Start of RECORDS
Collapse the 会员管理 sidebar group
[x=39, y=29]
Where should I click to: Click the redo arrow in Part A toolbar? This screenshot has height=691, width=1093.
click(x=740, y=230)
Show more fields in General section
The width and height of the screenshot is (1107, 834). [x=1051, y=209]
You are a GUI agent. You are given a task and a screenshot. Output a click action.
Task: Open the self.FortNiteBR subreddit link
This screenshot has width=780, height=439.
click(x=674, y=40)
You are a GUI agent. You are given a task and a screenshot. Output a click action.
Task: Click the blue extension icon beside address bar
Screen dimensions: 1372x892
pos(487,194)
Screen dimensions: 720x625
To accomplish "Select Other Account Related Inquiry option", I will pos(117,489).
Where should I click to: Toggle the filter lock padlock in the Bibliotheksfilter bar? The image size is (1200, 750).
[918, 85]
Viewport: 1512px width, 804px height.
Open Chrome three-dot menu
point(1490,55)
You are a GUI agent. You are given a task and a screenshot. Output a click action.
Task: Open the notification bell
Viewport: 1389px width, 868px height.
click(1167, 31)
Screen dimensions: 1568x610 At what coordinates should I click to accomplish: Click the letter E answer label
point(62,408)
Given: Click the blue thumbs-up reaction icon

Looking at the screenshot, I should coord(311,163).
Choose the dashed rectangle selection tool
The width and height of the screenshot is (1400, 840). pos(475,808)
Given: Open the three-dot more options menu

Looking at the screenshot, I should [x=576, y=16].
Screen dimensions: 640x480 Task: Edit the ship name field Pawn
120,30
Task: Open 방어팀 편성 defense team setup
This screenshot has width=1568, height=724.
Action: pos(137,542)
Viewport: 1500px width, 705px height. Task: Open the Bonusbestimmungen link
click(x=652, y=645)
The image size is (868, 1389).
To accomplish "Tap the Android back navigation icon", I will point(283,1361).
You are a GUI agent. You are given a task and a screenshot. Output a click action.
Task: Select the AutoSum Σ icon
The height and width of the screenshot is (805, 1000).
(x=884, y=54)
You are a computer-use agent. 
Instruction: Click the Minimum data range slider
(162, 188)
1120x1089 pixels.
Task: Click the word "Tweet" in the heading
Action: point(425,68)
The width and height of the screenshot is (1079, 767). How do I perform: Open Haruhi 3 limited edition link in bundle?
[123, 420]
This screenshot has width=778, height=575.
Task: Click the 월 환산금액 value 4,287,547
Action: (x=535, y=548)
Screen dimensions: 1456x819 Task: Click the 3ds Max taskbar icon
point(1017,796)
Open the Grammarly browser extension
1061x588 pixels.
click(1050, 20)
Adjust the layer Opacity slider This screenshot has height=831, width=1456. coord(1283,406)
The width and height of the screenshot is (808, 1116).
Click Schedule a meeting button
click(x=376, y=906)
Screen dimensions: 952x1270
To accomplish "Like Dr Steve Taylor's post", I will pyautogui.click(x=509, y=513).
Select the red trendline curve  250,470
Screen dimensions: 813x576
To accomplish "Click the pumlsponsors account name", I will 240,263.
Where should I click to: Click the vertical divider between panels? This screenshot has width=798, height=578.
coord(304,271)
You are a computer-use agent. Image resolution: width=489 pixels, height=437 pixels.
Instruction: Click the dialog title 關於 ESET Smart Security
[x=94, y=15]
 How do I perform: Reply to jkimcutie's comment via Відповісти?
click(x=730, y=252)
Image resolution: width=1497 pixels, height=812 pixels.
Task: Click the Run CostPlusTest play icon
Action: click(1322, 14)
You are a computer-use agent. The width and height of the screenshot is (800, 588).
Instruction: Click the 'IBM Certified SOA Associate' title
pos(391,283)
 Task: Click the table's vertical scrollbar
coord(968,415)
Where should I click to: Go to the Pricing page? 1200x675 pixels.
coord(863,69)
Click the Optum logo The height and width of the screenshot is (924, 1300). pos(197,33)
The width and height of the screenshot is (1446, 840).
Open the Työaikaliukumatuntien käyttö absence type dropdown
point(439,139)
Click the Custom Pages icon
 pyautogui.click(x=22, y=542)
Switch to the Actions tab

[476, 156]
End of RECORDS
:: THE PROBLEM ::
Scan the records for the string "will" and report each line where it occurs.

:: YOUR RESPONSE ::
To accomplish "Select Other Account Related Inquiry option", I will pos(117,489).
To accomplish "Tap the Android back navigation icon", I will point(283,1361).
To accomplish "Like Dr Steve Taylor's post", I will pyautogui.click(x=509, y=513).
To accomplish "Click the pumlsponsors account name", I will 240,263.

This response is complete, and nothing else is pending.